Montana Family Law: An Overview
Perhaps you and your fiancé are taking precautions and want to know how to secure each other’s rights to property in the event of a divorce. Or maybe your spouse has been neglecting your stepchild and you want to get custody of the child after a divorce. These highly emotional family issues aren’t without legal requirements or procedure in Montana.
If you have a family law case in Billings, Great Falls, Missoula or elsewhere in Montana, LawInfo is your source for information and legal help. LawInfo’s Montana Family Law section includes legal overviews, summaries of state laws and other resources to help you make the right decisions for you and your family.
If you need help navigating the complex laws governing your case, a Montana family law attorney can help and treat your case with the sensitivity it deserves.
Montana Adoption Laws
Adoption is a complex legal process of ending the birth parents’ rights and custody to their child and establishing parental rights in another individual or couple. The birth parents’ rights to their child may be terminated voluntarily or involuntarily.
Voluntary termination is when the parent willfully surrenders their parental rights, often because they are unwilling or unable to raise their child. Involuntary termination occurs when either another party (i.e. a stepparent or grandparent) is attempting to adopt the child or when the birth parent is considered unfit to care for their child due to neglect or abuse.
Any adult or couple over 18 years of age may adopt after undergoing a pre-placement evaluation or a home study and training through a Montana Child and Family Services county office.

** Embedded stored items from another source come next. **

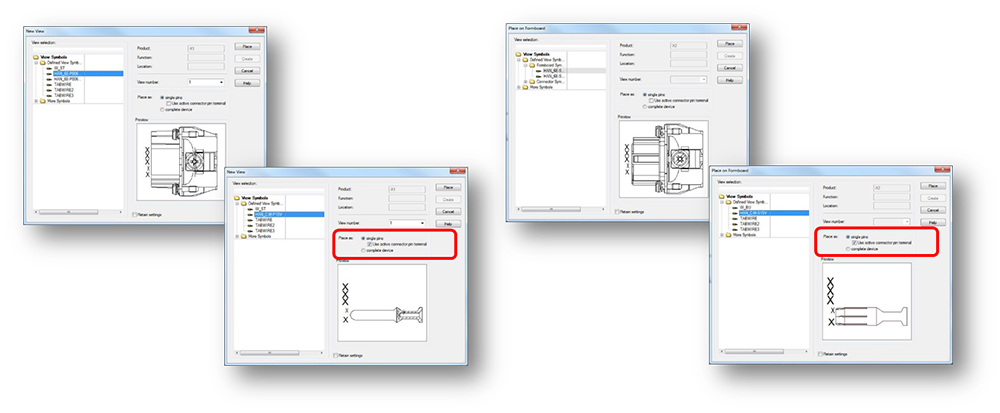Collapse Defined View Symbols node in top-left dialog
This screenshot has height=413, width=1000.
pyautogui.click(x=37, y=63)
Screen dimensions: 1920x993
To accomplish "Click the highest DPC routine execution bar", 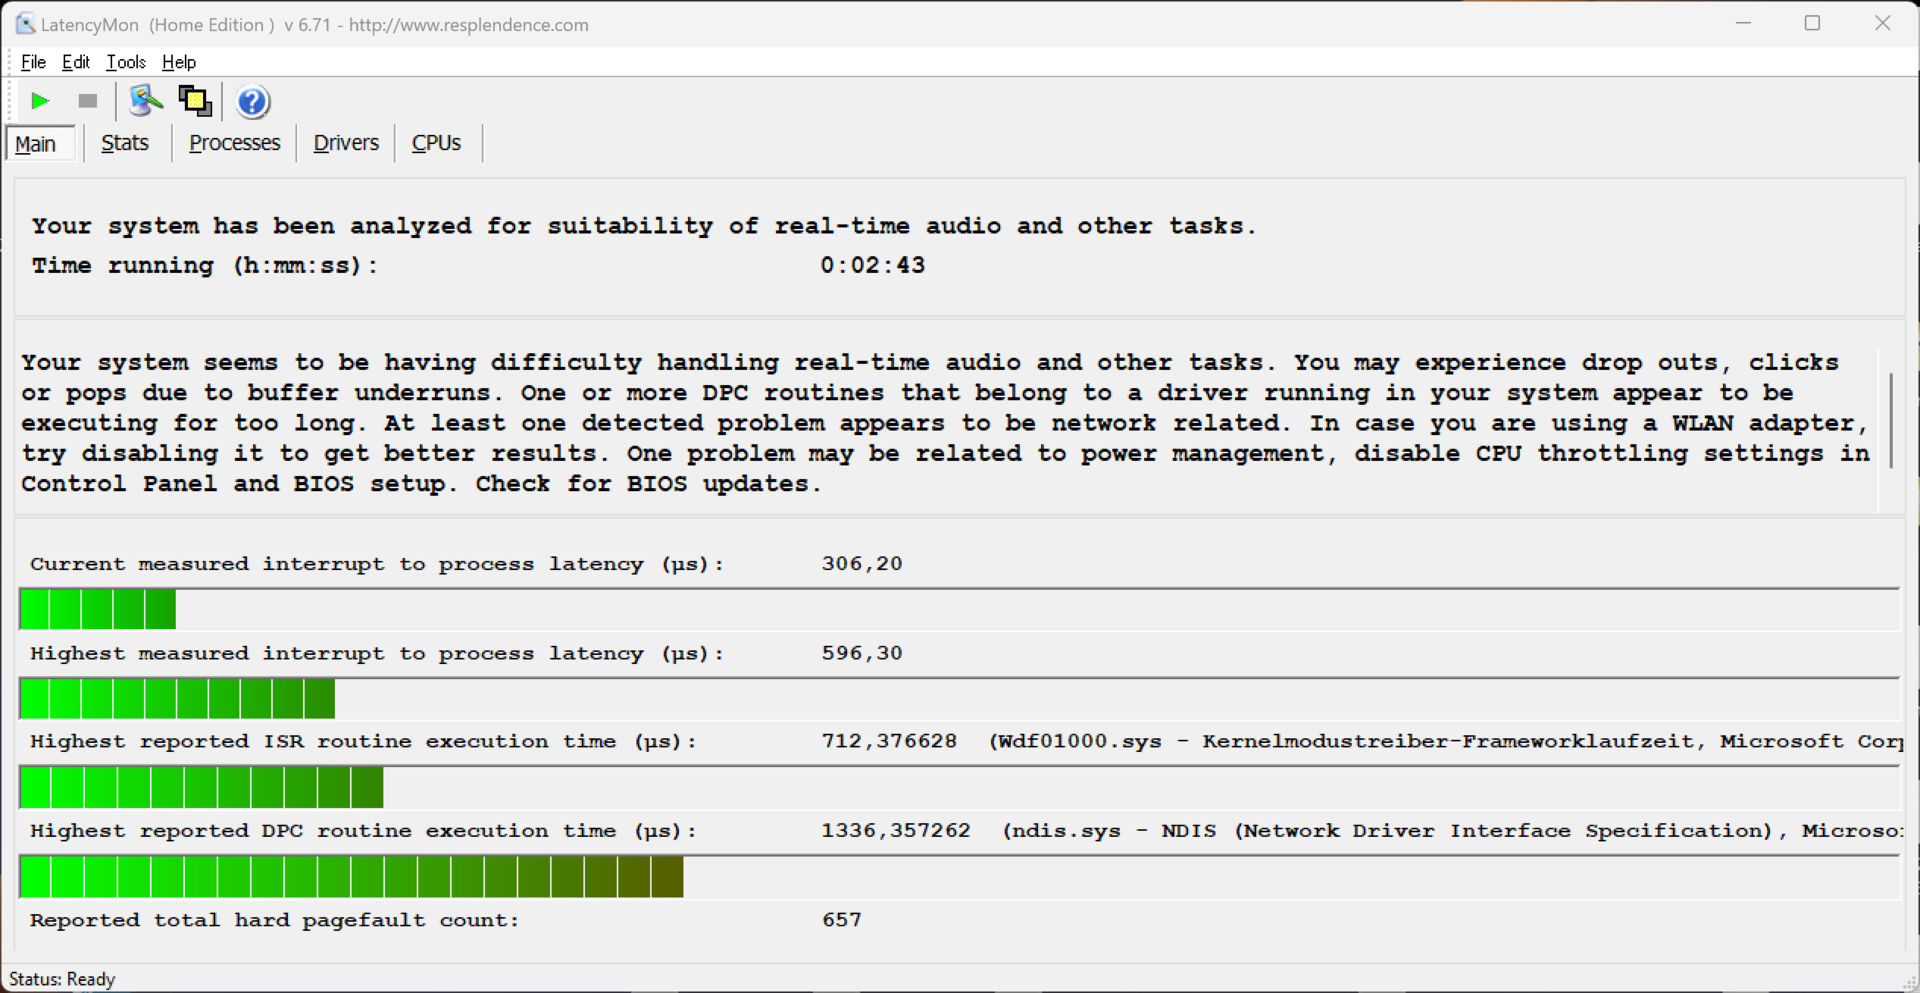I will tap(351, 877).
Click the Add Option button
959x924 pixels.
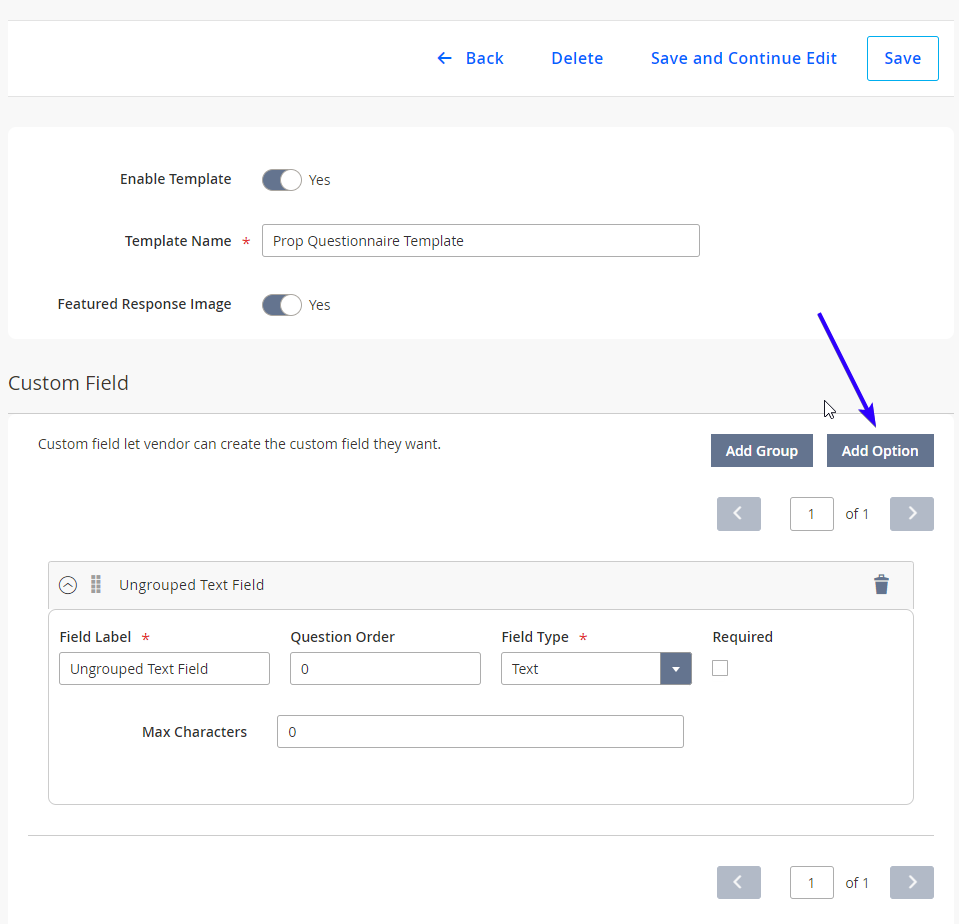click(x=880, y=451)
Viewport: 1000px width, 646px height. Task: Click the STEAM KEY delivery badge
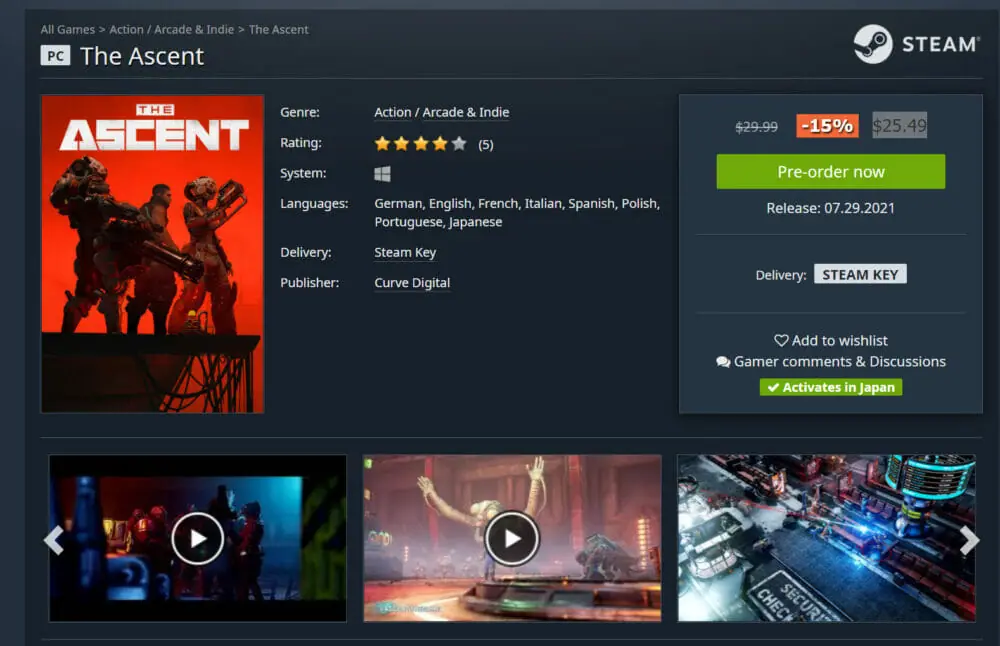tap(860, 274)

Adoptions may only be done through and in collaboration with a licensed adoption agency or the Department of Public Health and Human Services.
Montana No-Fault Divorce
While divorce is often a long and complicated process, Montana’s laws help to expedite the process by not requiring a specific reason for a divorce other than an irretrievable breakdown of the marriage. This “no-fault” divorce provision only requires proof that either both parties have lived separately for 180 days or more or that one or both parties cannot sustain the relationship due to marital discord.
Both parties don’t need to agree to a particular reason why the marriage is broken. Only one party needs to petition for divorce. If the other party (the respondent) contests the divorce, the court may grant the divorce anyway if there’s sufficient proof of an irretrievable breakdown.
Outside of the no-fault divorce ground, at least one of the parties needs to have been a Montana resident for 90 days or longer prior to the divorce petition’s filing. If the court finds the possibility for reconciliation, it may order marriage counseling before making another determination and, ultimately, a decree.
Montana Marriage License
A Montana marriage license is required to solemnize a marriage in the state. The license verifies that both parties have freely and independently consented to the union and that they meet the state’s marriage requirements. These requirements include prohibited marriages between family members, a married person and an unmarried person and underage parties who haven’t received parental consent.
Marriage licenses must be obtained prior to the marriage ceremony. Montana residents may apply for the license and use it in any county within the state. Nonresidents must apply for the license in the county where they will hold the marriage ceremony. Unlike many states, Montana requires women to submit a medical certificate proving that they were blood tested for rubella immunity.
Once you receive your marriage license, you must perform the ceremony within 180 days before the license expires. There is no waiting period after you receive your license.